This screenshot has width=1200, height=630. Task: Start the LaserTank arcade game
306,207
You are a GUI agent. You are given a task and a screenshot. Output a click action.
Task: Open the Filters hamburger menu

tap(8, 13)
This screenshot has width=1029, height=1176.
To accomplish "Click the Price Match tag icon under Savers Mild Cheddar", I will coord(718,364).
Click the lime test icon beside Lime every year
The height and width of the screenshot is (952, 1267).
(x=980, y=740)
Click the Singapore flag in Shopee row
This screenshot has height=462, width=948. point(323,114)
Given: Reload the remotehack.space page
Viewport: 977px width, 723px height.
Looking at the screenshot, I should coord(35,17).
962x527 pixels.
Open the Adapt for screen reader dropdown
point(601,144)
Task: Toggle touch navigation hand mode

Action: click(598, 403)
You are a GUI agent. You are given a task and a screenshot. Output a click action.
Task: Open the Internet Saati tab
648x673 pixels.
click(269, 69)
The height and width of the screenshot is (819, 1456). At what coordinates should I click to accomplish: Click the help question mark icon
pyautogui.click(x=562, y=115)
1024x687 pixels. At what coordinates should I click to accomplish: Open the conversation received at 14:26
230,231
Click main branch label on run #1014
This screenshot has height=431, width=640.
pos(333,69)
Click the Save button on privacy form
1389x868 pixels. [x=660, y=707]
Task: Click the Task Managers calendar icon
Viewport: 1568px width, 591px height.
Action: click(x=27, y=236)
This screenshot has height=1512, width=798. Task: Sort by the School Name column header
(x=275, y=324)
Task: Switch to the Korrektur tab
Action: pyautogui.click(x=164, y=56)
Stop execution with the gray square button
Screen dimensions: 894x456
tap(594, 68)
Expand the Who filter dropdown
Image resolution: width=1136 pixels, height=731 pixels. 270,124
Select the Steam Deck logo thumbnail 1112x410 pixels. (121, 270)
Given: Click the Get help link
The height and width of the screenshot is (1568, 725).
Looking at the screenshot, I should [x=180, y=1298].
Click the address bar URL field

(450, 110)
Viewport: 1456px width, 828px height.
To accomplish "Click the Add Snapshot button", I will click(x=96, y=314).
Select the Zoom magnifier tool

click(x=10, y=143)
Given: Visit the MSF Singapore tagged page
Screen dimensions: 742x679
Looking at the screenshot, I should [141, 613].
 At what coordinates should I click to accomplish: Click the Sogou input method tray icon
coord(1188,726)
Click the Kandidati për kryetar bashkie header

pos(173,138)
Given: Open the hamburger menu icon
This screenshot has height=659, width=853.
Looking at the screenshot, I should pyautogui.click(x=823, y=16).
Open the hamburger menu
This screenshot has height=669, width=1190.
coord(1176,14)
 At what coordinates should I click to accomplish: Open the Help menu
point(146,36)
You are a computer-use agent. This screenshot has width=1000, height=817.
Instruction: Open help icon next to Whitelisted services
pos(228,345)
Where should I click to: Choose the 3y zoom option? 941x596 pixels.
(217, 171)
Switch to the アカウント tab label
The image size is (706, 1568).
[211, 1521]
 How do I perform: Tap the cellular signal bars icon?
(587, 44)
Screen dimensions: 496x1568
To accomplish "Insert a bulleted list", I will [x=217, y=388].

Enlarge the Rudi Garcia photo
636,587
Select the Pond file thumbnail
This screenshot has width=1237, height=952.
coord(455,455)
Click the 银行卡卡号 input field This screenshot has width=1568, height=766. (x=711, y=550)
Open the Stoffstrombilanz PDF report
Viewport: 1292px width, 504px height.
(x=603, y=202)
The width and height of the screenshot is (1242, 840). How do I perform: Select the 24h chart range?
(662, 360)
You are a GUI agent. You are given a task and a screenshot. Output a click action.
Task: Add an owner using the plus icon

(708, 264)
_ _ _ _ _ _ _
* How to complete this task *
Write down how many lines in this listing contain the word "page"; the number is the whole answer.

* Finished task *
2